C'est dans un contexte difficile que les Roumains élisent leurs sénateurs et députés dimanche 9 décembre. Un des grands partis en lice, le PNL, souhaite, lui, le retour du roi Mihai 1er, déjà personnalité politique préférée du pays.
« Personnellement, je crois que la monarchie constitutionnelle est la forme la plus commode de gouvernement pour un pays comme la Roumanie. Je ne sais pas si c’est possible. Mais en termes de conviction, je n’ai aucune hésitation. » Le 24 octobre dernier, à l’occasion du 91e anniversaire de l’ex roi Mihai 1er, c’est tout simplement le président du sénat et leader de la troisième force politique roumaine, Crin Antonescu, qui a appelé à la restauration de la monarchie en Roumanie. En pleine campagne législative, l’ancien président par intérim a fait de cet argument un des points forts de son programme.
Depuis la chute du régime communiste, la politique roumaine est le théâtre de guerres partisanes sur fond d’affaires de corruption et de prises d’intérêt personnels. La valse des alliances et des défections a exacerbé le désamour des Roumains pour leurs politiciens. Résultat, ils sont de plus en plus nombreux à voir en leur ancien monarque une solution pour ramener une dose d’éthique et de probité dans les couloirs de l’Assemblée Nationale.

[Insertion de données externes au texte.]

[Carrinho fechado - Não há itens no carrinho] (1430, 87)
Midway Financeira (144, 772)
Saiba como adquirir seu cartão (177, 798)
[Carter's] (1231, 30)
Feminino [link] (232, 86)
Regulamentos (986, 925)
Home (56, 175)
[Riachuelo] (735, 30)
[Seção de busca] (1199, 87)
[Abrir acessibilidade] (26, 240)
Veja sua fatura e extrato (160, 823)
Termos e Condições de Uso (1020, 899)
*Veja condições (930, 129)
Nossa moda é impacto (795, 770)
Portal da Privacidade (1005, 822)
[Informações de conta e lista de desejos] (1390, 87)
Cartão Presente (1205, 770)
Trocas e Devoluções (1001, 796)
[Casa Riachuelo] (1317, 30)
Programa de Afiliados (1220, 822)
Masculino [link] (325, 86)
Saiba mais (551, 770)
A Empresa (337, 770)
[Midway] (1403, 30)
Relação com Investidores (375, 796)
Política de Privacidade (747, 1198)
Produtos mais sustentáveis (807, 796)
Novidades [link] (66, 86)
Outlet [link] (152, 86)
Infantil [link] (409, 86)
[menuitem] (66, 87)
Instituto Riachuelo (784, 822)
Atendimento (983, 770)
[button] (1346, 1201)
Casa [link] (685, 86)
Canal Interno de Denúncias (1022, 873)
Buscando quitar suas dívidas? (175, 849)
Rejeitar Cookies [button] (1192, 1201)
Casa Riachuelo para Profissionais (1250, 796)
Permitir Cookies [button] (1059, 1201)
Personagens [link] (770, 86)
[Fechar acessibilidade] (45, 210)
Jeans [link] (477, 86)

Buffet Royal « Dans une monarchie parlementaire, le roi se place au-dessus des partis. Il incarne le pays dans son ensemble au-delà des clivages politiques ou ethniques », explique Kaitar, militant monarchiste, au cours d’un repas entre partisans du roi déchu dans la petite ville d’Alba Iulia. Autour de lui, des blogueurs, des journalistes et de simples citoyens. Tous se sont rencontrés lors des manifestations massives contre le gouvernement, au début de l’année. Et tous sont convaincus que l’ex-roi Mihai 1er est le seul capable de redorer le blason de la Roumanie.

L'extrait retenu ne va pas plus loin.